▶ Passage
Dishes include iced red pepper gazpacho; home cured duck, parma ham and pineapple carpaccio; and beetroot cured halibut with shaved avocado.

Hoping to bring the concept of a raw diet to the masses, Raw Magic is a new cookbook focusing on raw superfood. Published by Rawcreation, it boasts more than 160 recipes using ‘supercharged’ ingredients such as raw cacao, goji berries, algae and maca.

“There is a revolution happening in our culture right now,” says the book’s author Kate Magic Wood, who has been a raw foodie for nearly 15 years and has already published several books on the benefits of raw diets. “Never before have we had access to such a wide variety of plant foods. Some of them we are accustomed to in different forms, like cacao; others have been around for a few decades now like spirulina. Some are widely known in their country of origin, but novel to the UK like goji berries; and others are new to us like purple corn. True superfoods really can transform you into a superbeing.”

Sarno uses many of these ingredients at SAF and agrees they can help people lead healthier lives. “I got into raw food initially for health purposes. Nutrition is the foundation but it’s now the innovation and creativity on the gastronomic side that pushes my mind.

“Raw food is new territory. With most cuisine you know that a particular combination of seasoning or textures has been done before at some point in history, but with raw food you know when you create a dish you’re the first to do so. It’s the most innovative cuisine out there at the moment, aside from molecular gastronomy perhaps.”

Mostly self taught, he admits to having learnt a lot through trial and error: “This will be my 14th restaurant opening  – and not all of them have worked. I’ve opened four other raw/vegan restaurants and spent two years researching these ingredients and techniques.”

He says there’s a number of ways to make food taste cooked: “They’re all age old techniques, many from other cultures. People were dehydrating food 2,000 years ago by leaving bread in the sun; or pickling and pressing produce like Korean kimchi.”

▶ Data section

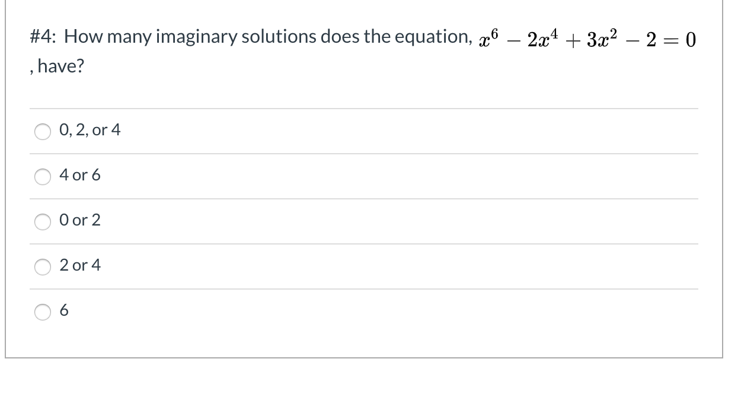Select the radio button for '2 or 4'

tap(42, 267)
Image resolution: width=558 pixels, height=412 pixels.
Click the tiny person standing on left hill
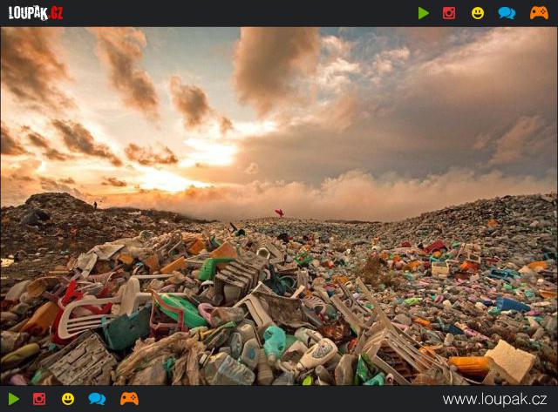tap(95, 206)
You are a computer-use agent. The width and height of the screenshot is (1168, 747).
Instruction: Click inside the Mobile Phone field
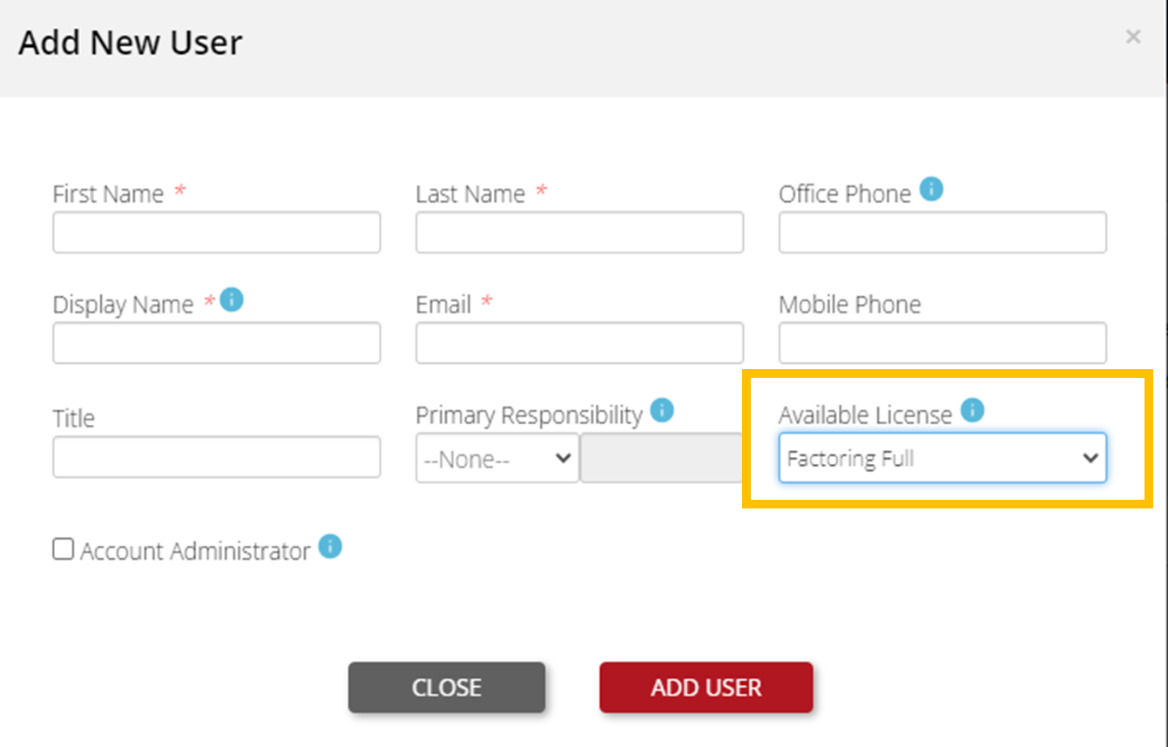942,342
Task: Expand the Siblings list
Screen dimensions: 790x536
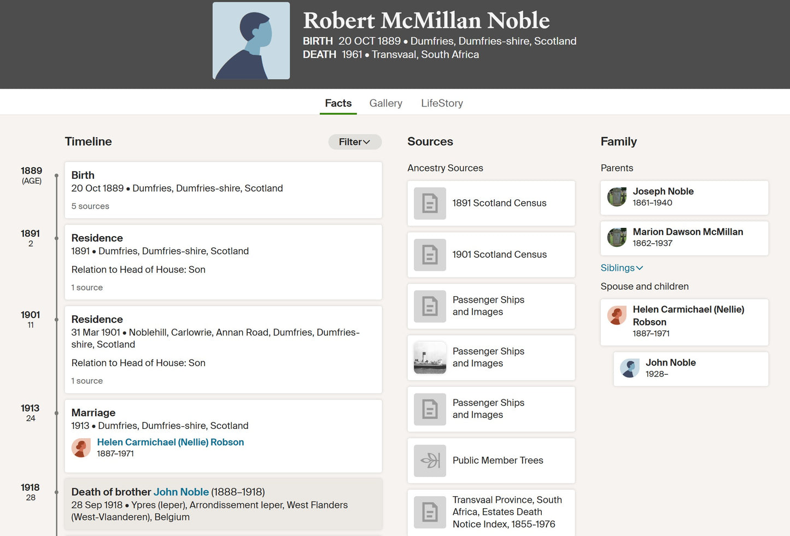Action: click(x=622, y=268)
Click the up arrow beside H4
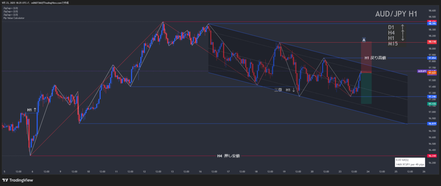 (402, 33)
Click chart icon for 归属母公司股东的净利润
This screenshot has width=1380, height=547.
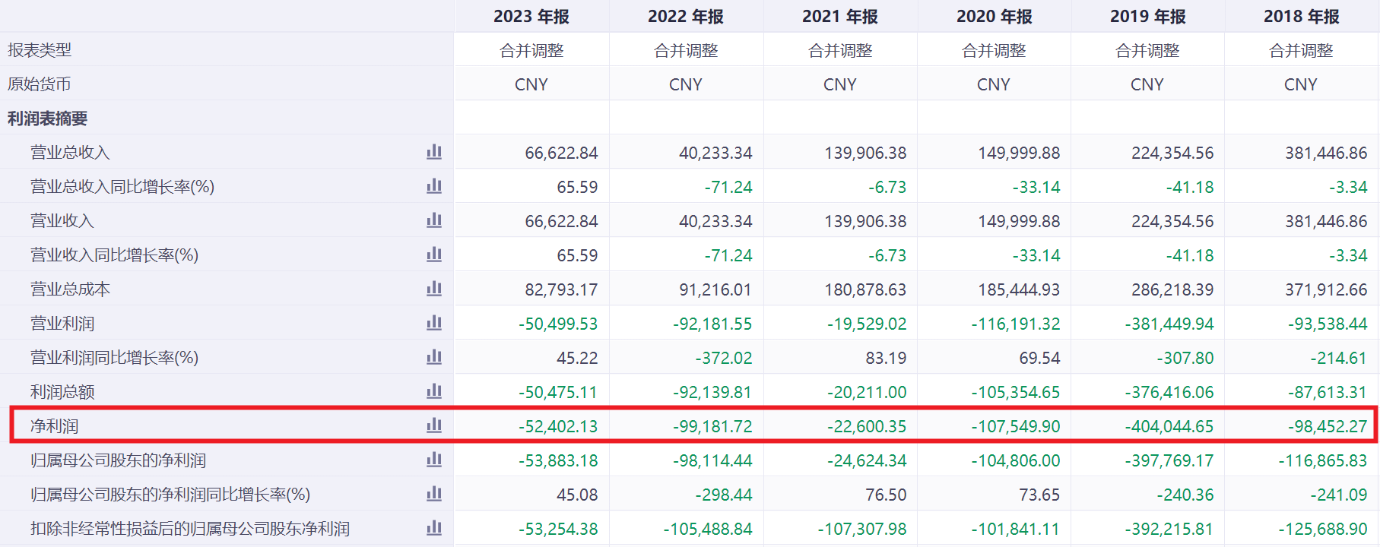click(x=434, y=460)
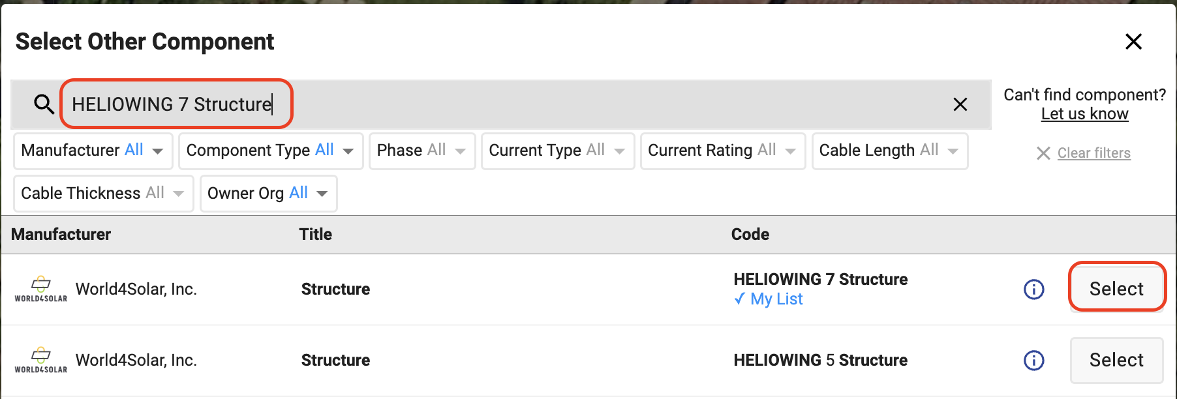Open the Manufacturer filter dropdown
The height and width of the screenshot is (399, 1177).
[93, 151]
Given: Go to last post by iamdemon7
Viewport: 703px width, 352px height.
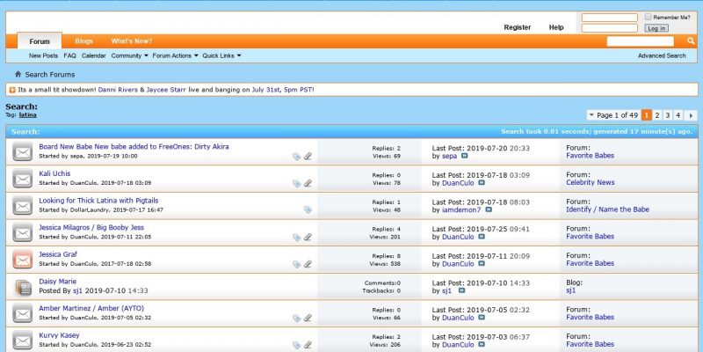Looking at the screenshot, I should click(x=489, y=210).
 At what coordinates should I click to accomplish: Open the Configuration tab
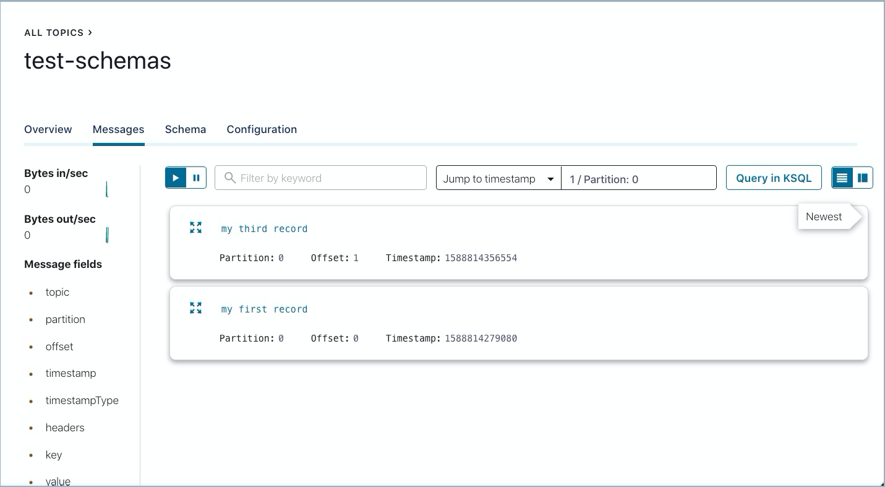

▶ Brief A
Can you copy the raw food article word for word, starting with "Dishes include iced" and going on through "algae and maca."?
▶ Brief B
Would you pick up the raw food article after its last sentence and keep it going?

▶ Final answer A
Dishes include iced red pepper gazpacho; home cured duck, parma ham and pineapple carpaccio; and beetroot cured halibut with shaved avocado.

Hoping to bring the concept of a raw diet to the masses, Raw Magic is a new cookbook focusing on raw superfood. Published by Rawcreation, it boasts more than 160 recipes using ‘supercharged’ ingredients such as raw cacao, goji berries, algae and maca.

▶ Final answer B
A good example of how he creates different tastes and textures with raw food is his mushroom dish. “We make a purée from walnuts and mushroom, adding oils and pine nuts to give it a meaty quality. The purée is formed into a croquette, then dehydrated for six hours.” This mushroom ‘patty’ delivers a meaty taste and texture, and is served with king oyster mushrooms, which have been marinated in salt for several hours. “The salt opens up the pores of vegetables, especially mushrooms, so you don’t have to cook them. We just dehydrate them for an hour before service to warm them through and concentrate the flavour.”

As SAF is a vegan restaurant, no dairy produce is used, yet ‘cheese’ and ‘ice cream’ feature heavily on the menu, made possible using speciality techniques.

 “The cashew cheese and cream is like a mother sauce for raw cuisine. There’s no dairy involved, but it’s made in the same way as cheese – by adding enzymes and cultures and allowing it to go through the culture process.”

 Almond and macadamia cheese is made in the same way, and popular ‘cheese’ courses on the menu include almond cheese rolled in fennel pollen and candied pecans as well as a trio of cashew cheese served with sundried tomato, olives and crisp flat breads. The cheese mixes are also used as a base for desserts such as apple cheesecake, which is made of a coconut and lemon base with a sweetened cashew cheese top. “We use agave syrup – a sweetener from a cactus plant – which has the lowest glycaemic index compared to other sweeteners,  and a really clean taste; similar to corn syrup.”

SAF’s dairy free ice cream also makes use of the ‘mother sauce’ incorporating a variety of ingredients to create flavours such as maca, which sits on the menu under the simple title of ‘superfood’, served with lucuma cookie and goji syrup.